# homemade water conditioner



## animaniac10

is there anyway to make one?


----------



## MR.FREEZ

if you let the water sit long enough the chlorine will

evaporate out of there, i dont know how long though.


----------



## BASSFISHERMAN

if your water has chlorine you can use sodium thiosulphate (i think thats what it's called)


----------



## boozehound420

i thinks its 24hrs and the chlorine gets out, maybe if the water is constantlly being mixed and airated it will speed it up


----------



## Azeral

Chloramines cannot be removed by just letting the water sit. At least I'm pretty sure they can't.


----------



## GlassblowRBPown

yeah 24 hours is what ive heard, go get a 50G trash can!


----------



## harrykaa

animaniac10 said:


> is there anyway to make one?


animaniac10,

Yes by letting water stand in an open container, you can get rid of chlorine.
But water conditioners do other things too.
Some waterworks add chloramine into the water, some add chlorine and ammonia.
Then you get metal ions from tap water too, like Copper, Iron.
At least Tetra's AquaSafe can get rid of metal ions and chloramine.
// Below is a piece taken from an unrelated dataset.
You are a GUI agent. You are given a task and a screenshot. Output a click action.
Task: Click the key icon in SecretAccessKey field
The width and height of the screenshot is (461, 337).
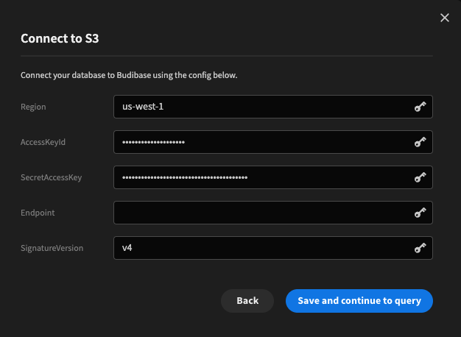pyautogui.click(x=420, y=177)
One other problem with tap water is its high pH. This is due to ammonia added there in order to kill bacteria. The pH of tap water can be as high as 8.5.
So you have to take of that too.
If you don't, be sure to enjoy the algae.

Regards,


----------



## doctorvtec

Chloramine cannot be removed by aeration as chlorine can.


----------



## mashunter18

Water conditioner can be made from sodium thiosulfate, you buy this in powder form, and mix the right amount.

Aquarium pharamacuticals tap water conditioner, dilutes the best for your money, and breaks the chlorimne bond.
Dr foster and smith carriies this product...


----------